19 #define DEBUG_TYPE "polly-flatten-algo"
20 
21 using namespace polly;
22 using namespace llvm;
23 
24 namespace {
25 
26 /// Whether a dimension of a set is bounded (lower and upper) by a constant,
27 /// i.e. there are two constants Min and Max, such that every value x of the
28 /// chosen dimensions is Min <= x <= Max.

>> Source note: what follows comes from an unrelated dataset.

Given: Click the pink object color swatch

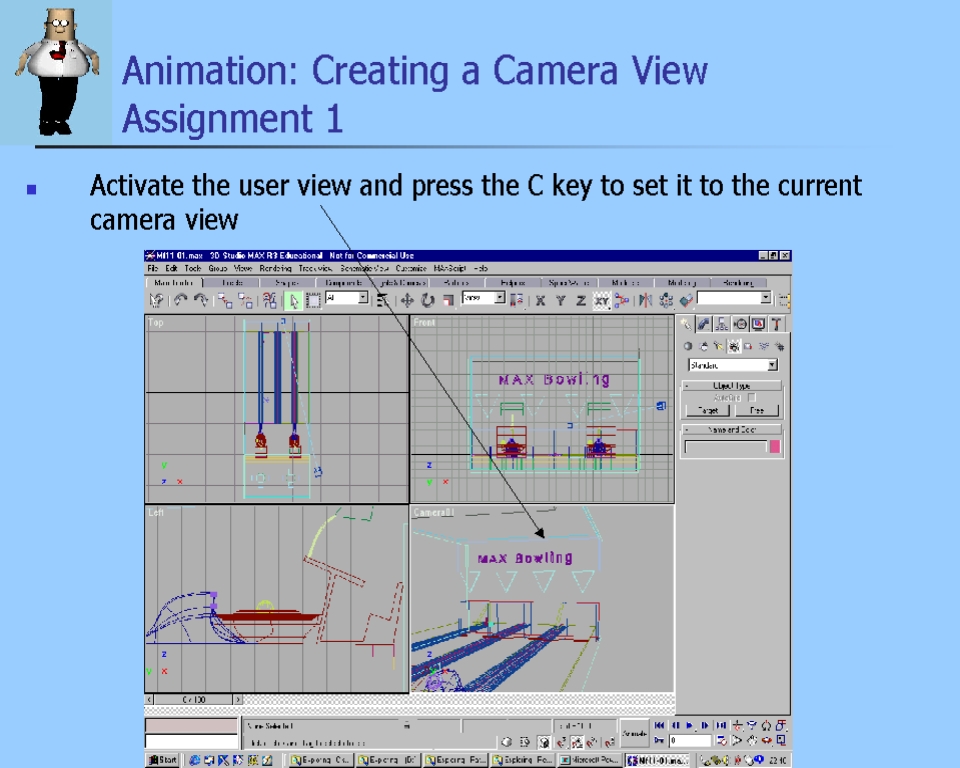Looking at the screenshot, I should point(773,447).
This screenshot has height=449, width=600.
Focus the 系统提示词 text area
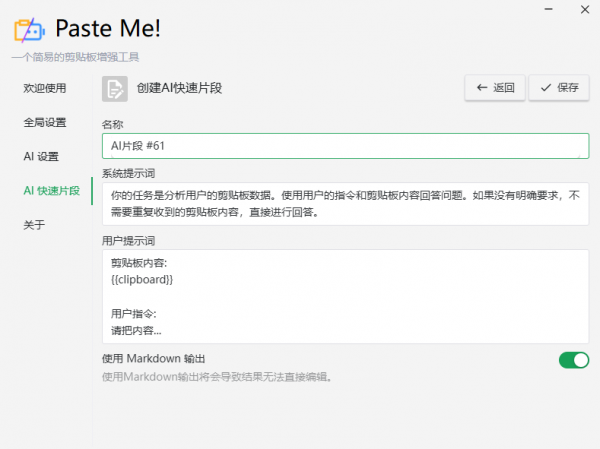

29 bool isDimBoundedByConstant(isl::set Set, unsigned dim) {
30   auto ParamDims = Set.dim(isl::dim::param);
31   Set = Set.project_out(isl::dim::param, 0, ParamDims);
32   Set = Set.project_out(isl::dim::set, 0, dim);
33   auto SetDims = Set.dim(isl::dim::set);
34   Set = Set.project_out(isl::dim::set, 1, SetDims - 1);
35   return bool(Set.is_bounded());
36 }
37 
38 /// Whether a dimension of a set is (lower and upper) bounded by a constant or
39 /// parameters, i.e. there are two expressions Min_p and Max_p of the parameters
40 /// p, such that every value x of the chosen dimensions is
41 /// Min_p <= x <= Max_p.
42 bool isDimBoundedByParameter(isl::set Set, unsigned dim) {
43   Set = Set.project_out(isl::dim::set, 0, dim);
44   auto SetDims = Set.dim(isl::dim::set);
45   Set = Set.project_out(isl::dim::set, 1, SetDims - 1);
46   return bool(Set.is_bounded());
47 }
48 
49 /// Whether BMap's first out-dimension is not a constant.
50 bool isVariableDim(const isl::basic_map &BMap) {
51   auto FixedVal = BMap.plain_get_val_if_fixed(isl::dim::out, 0);
52   return !FixedVal || FixedVal.is_nan();
53 }
54 
55 /// Whether Map's first out dimension is no constant nor piecewise constant.
56 bool isVariableDim(const isl::map &Map) {
57   return Map.foreach_basic_map([](isl::basic_map BMap) -> isl::stat {
58     if (isVariableDim(BMap))
59       return isl::stat::error;
60     return isl::stat::ok;
61   }) == isl::stat::ok;
62 }
63 
64 /// Whether UMap's first out dimension is no (piecewise) constant.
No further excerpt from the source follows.